The court maintained its more recent stance on undefined terms “accident” and “intentional,” which was to acknowledge that coverage does not exist for intentional acts, but then split hairs to require that Bighorn had to have damaged the property with the purpose of damaging or killing the trees in order for the “intentional acts” exclusion to apply and in order for the damage to not qualify as arising out of an “accident.” That result was not surprising.
But Truck further argued that the work leading to the underlying timber trespass claim fell under two other exclusions: property damage to the “particular part of real property on which you … are performing operations, if the property damage arises out of those operations”; and property damage to the “particular part of any property that must be restored, repaired or replaced because your work was incorrectly performed on it.” Truck argued that the incidental work was not “on part of real property where [Bighorn] was performing operations” because it was on adjacent property rather than at the insured jobsite, hence the applicability of the “operations” exclusion.
The court stated that courts interpret the terms of policy exclusions from the perspective of an ordinary purchaser of insurance. It noted that where the terms are not defined under the policy, then courts look to whether the word or phrase has a plain meaning, or stated another way, whether it is susceptible to only one plausible interpretation. If there is more than one plausible interpretation, courts examine the word or phrase in context of the policy. Courts then look to the broader context of the policy itself. If ambiguity persists, any reasonable doubt as to the meaning of the word or phrase is resolved in favor of the insured.
The court found ambiguity in the exclusions. The court stated the “particular part of the real property” language could plausibly refer to both the job site property and the adjacent property given the latter’s supportive role in operating the main job site (as advocated by Truck) or the main job site property only (as advocated by Bighorn). The court also found it plausible both that “operations” was inclusive only of activities that Bighorn was permitted to take under a contract or license, and of activities that were in furtherance of the contracted for or licensed work but that ultimately exceeded the scope of said contract or license.
As for the “incorrect performance” exclusion, the court found that there were plausible arguments on both sides as to whether the incidental work that exceeded the limited license could qualify as “incorrect” performance of work and as to whether the term “work” encompassed incidental activities on adjacent property, and whether “work” consisted only of activities that Bighorn was permitted to take under a contract or license—here, creating tail hold trees on adjacent property.
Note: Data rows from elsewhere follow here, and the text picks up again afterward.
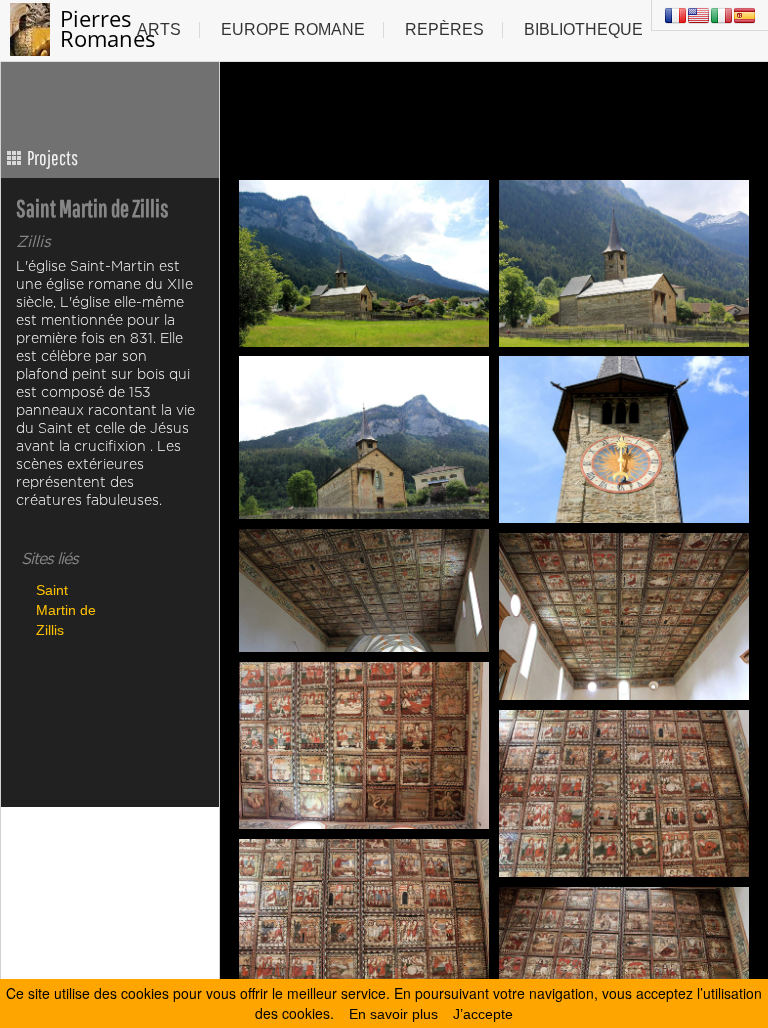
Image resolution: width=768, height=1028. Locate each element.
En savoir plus (393, 1014)
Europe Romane (293, 29)
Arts (159, 29)
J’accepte (483, 1014)
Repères (444, 29)
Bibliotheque (583, 29)
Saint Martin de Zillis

Having established ambiguity in the exclusions, the court looked at whether Bighorn’s constructions were plausible in context of the other exclusions and policy entire. The court noted that the immediate context was not illuminating because several key policy terms were undefined. Looking out another interpretive step, at other exclusions, there was not sufficient clarity to provide context about the scope of the exclusions at issue. Looking to the policy in its entirety, the policy failed to expressly or impliedly address whether exclusions applied to property damage resulting from incidental work on adjacent property. The policy also failed to provide relevant statements of purpose or intent regarding the exclusions.
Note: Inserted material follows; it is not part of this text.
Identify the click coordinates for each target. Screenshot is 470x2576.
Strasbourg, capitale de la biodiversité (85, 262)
Ultimately, because both parties offered plausible interpretations of exclusions, and ambiguities concerning potential insurance covered are resolved in favor of the insured, summary judgment for Bighorn was upheld in relation to Truck’s duty to defend and to indemnify. When assessing coverage, always ask the important question – what are the alternative interpretations of this policy language in this context? It probably does not matter if there has been precedent finding the language unambiguous – context controls.